Bains turcs et égyptiens. C'est l'étuve sèche : ils consistent à subir graduellement tous les degrés de la chaleur jusqu'à celui de l'étuve, et à redescendre ensuite graduellement de la chaleur de l'étuve jusqu'à la température ordinaire. Les édifices destinés à ces bains sont construits en pierre de taille et composés de plusieurs pièces pavées de marbre et chauffées à des degrés différents au moyen de tuyaux qui en parcourent les parois.
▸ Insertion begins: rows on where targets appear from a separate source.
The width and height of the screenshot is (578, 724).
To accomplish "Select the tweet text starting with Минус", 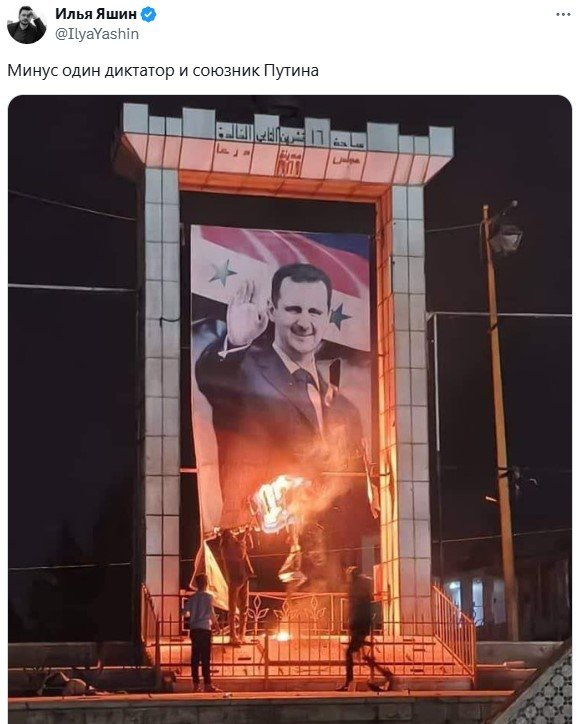I will (163, 71).
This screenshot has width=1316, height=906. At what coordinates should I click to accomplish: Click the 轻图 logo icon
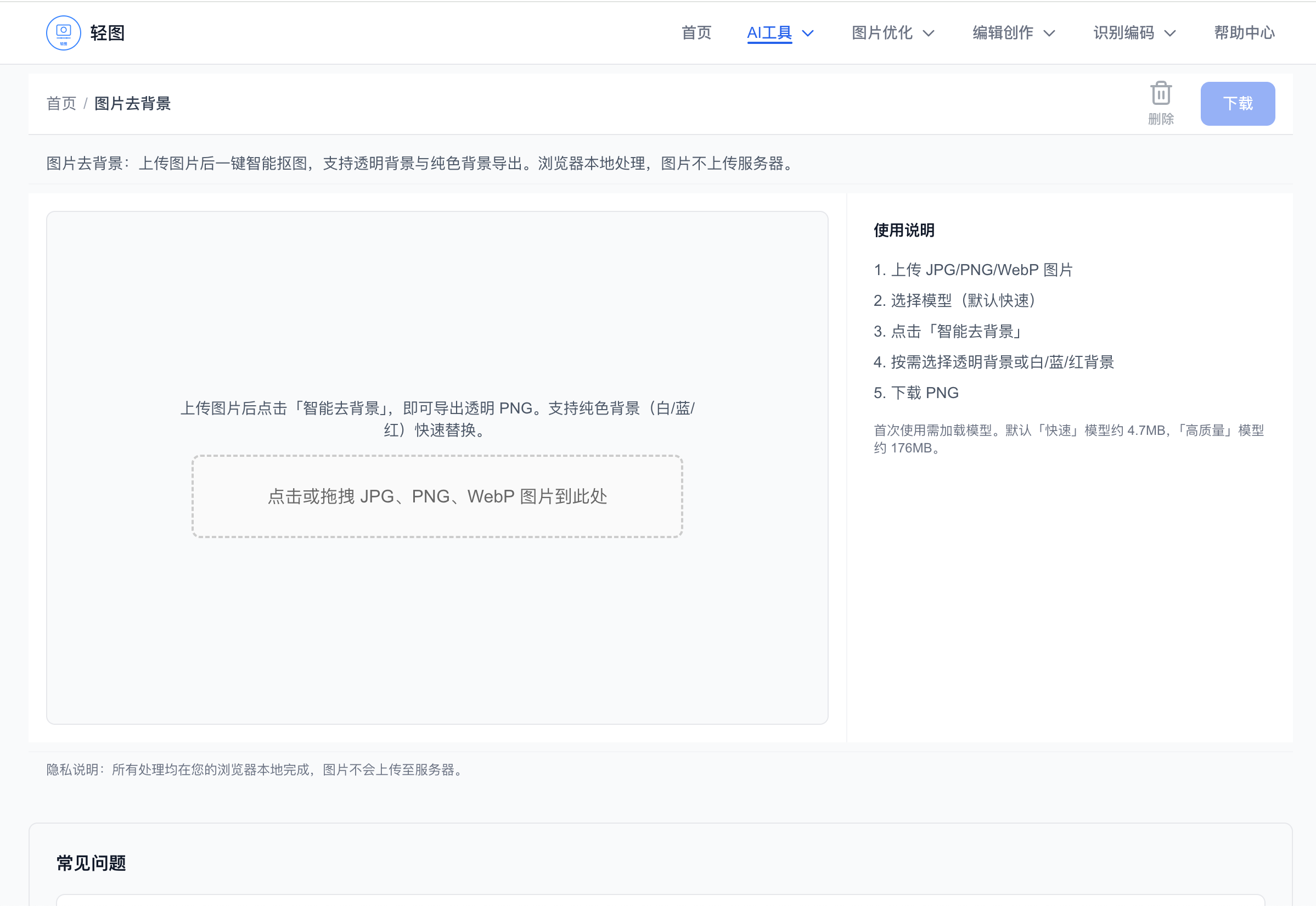[63, 32]
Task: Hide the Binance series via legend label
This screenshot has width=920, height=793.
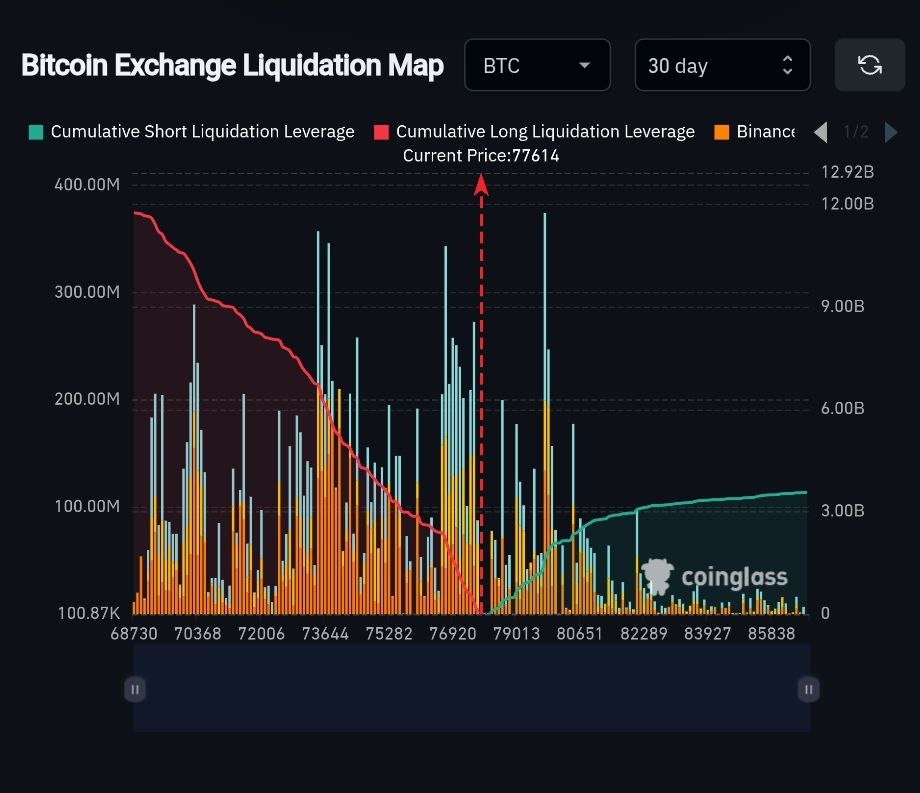Action: (765, 132)
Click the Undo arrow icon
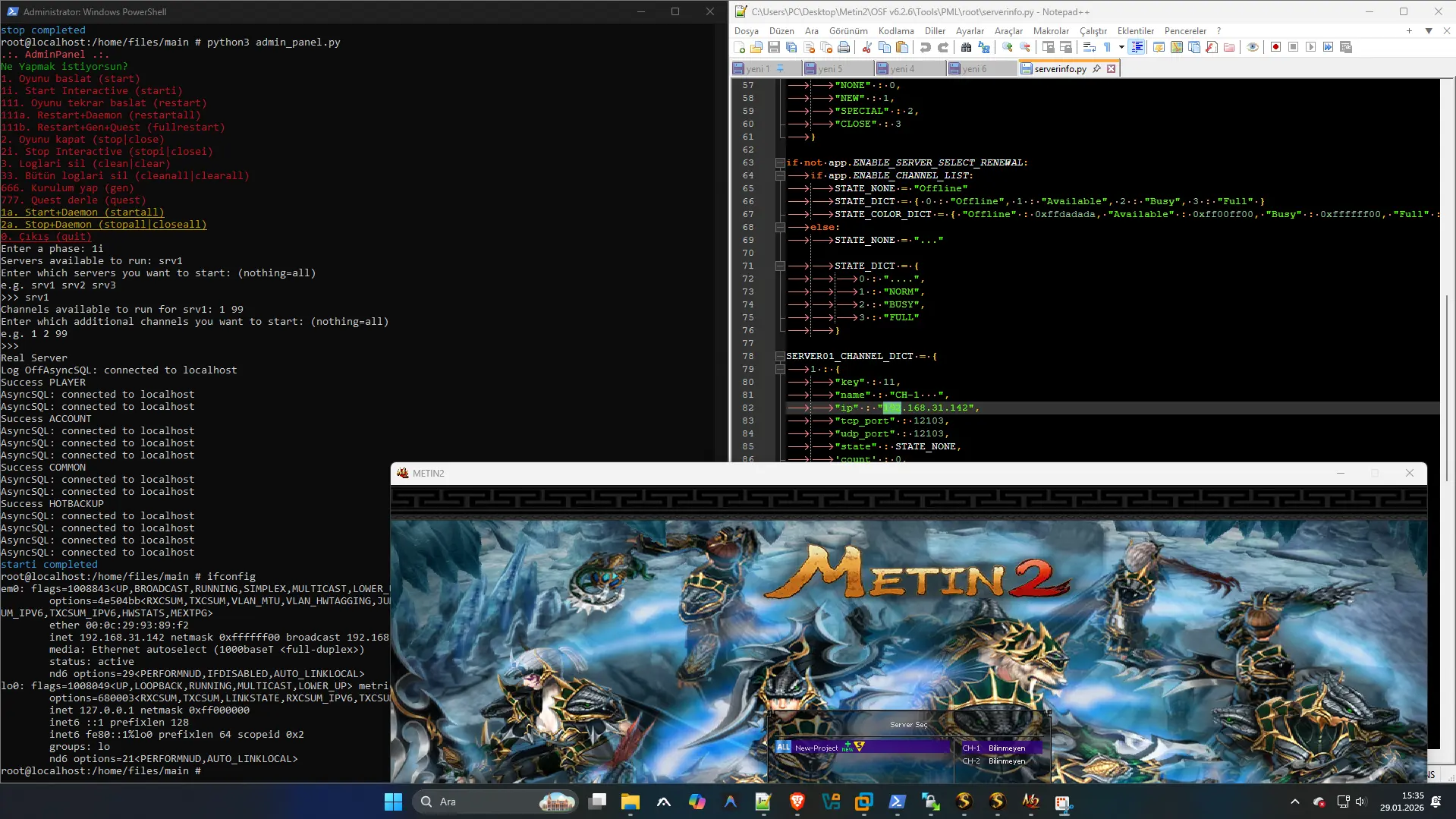The width and height of the screenshot is (1456, 819). [925, 47]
Après avoir pris le bain et s'être fait frictionner et masser, on se repose sur un lit, où l'on prend du café ou des sorbets. L'usage des bains a existé de tout temps; mais ce sont les Romains qui, chez les anciens, leur ont donné le plus grand développement. Ils avaient un grand nombre de bains publics et gratuits ou presque gratuits (le pauvre y était admis, à Rome, moyennant un guadrans, ou environ 2 centimes) : les empereurs en bâtirent un grand nombre pour capter la faveur populaire : on y trouvait non-seulement toute espèce de bains, bains chauds et bains froids, bains de vapeur, étuve sèche, massage et frictions ; mais aussi des salles pour les exercices gymastiques (Voy. THERMES). Chez les modernes, les bains russes et les bains turcs rappellent quelque peu, en Orient du moins, les bains publics des anciens; mais en Occident, il n'y a guère d'autres bains publics que les bains froids (de rivière ou de mer) et quelques bains minéraux que l'on prend dans des piscines communes.